### THE TASK
From the listing below, pull out the lines that hold "vertical".

□ □ □ □ □

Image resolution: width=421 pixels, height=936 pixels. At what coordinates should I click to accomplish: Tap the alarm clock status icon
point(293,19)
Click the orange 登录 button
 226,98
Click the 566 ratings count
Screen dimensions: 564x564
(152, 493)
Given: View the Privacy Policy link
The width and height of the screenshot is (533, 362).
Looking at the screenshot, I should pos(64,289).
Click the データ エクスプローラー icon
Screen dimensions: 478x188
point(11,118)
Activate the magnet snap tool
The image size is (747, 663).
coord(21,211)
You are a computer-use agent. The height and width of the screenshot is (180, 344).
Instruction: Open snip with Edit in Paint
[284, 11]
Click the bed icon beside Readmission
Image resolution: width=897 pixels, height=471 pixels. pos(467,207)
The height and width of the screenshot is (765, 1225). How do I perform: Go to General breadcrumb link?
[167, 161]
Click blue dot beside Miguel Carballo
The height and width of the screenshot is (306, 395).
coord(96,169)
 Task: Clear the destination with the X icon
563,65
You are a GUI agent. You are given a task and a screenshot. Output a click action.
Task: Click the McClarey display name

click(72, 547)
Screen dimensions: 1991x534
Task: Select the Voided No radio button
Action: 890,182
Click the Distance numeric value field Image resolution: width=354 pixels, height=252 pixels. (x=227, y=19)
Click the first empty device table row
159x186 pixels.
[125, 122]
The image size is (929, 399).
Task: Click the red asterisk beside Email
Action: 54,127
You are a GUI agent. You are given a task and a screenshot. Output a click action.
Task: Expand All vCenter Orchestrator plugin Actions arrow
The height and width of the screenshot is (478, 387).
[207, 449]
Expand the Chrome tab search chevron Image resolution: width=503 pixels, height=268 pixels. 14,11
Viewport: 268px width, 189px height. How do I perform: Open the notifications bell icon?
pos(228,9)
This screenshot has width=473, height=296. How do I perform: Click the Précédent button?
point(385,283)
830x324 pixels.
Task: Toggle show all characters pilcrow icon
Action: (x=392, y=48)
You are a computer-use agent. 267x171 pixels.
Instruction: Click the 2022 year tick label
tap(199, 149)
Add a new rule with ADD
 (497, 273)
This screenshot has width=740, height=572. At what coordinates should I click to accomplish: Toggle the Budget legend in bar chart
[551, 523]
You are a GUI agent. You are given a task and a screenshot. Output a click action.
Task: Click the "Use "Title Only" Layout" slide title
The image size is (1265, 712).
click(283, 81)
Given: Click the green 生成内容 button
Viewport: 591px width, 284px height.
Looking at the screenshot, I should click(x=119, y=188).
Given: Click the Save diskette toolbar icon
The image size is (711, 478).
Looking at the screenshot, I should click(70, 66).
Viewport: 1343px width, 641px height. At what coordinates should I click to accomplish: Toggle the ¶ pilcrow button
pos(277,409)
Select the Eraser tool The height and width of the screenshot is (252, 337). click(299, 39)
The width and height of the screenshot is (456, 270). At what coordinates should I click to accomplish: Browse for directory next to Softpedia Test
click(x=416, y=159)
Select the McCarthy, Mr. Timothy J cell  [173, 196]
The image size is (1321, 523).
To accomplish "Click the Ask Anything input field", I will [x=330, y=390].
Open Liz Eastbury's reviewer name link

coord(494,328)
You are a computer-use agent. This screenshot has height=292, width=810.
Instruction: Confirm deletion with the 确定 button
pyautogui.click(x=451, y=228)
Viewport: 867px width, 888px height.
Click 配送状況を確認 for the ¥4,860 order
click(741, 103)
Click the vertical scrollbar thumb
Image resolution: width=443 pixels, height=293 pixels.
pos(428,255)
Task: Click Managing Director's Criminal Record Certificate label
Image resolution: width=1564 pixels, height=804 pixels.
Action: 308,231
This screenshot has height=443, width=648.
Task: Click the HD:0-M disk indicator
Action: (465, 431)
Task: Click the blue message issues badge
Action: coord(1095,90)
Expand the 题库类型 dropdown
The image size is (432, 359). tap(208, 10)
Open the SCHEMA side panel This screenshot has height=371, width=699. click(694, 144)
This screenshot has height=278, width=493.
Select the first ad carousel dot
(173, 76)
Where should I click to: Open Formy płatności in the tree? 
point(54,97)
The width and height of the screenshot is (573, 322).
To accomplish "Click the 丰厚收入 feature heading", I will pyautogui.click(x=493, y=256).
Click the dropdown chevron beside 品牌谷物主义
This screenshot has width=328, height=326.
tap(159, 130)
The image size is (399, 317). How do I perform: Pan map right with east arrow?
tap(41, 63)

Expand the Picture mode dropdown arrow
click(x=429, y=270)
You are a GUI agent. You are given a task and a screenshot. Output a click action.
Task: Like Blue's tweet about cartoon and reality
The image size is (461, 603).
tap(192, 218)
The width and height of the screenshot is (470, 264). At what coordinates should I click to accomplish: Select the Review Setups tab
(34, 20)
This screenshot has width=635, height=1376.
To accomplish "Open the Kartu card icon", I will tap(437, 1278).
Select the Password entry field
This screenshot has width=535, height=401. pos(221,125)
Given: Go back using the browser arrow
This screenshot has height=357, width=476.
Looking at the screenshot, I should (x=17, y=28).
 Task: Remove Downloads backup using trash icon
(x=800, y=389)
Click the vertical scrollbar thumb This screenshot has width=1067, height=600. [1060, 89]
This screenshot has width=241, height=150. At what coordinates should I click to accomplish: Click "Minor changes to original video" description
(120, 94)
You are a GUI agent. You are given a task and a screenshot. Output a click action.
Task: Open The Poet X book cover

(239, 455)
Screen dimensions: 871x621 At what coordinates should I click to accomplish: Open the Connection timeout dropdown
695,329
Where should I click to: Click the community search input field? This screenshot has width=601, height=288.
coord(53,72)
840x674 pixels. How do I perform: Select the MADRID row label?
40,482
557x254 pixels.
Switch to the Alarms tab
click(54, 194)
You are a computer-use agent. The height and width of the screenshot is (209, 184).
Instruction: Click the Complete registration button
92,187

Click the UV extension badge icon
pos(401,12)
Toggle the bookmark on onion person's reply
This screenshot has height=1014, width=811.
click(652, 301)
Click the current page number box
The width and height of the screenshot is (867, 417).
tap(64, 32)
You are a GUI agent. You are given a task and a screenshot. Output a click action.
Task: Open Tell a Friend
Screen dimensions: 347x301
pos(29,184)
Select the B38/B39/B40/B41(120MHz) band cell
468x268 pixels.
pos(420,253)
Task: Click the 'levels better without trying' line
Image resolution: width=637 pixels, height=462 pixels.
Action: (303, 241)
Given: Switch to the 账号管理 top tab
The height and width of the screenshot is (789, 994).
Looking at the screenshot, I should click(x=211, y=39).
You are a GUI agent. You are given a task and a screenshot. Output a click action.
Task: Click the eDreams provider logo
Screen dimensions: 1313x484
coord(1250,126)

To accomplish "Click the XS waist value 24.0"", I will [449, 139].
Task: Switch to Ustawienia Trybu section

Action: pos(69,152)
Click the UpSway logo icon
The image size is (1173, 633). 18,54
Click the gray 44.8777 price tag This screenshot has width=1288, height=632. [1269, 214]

□ □ □ □ □

### ANSWER BOX
Click the vertical scrollbar thumb
Click the vertical scrollbar thumb This screenshot has width=1067, height=600. [1060, 89]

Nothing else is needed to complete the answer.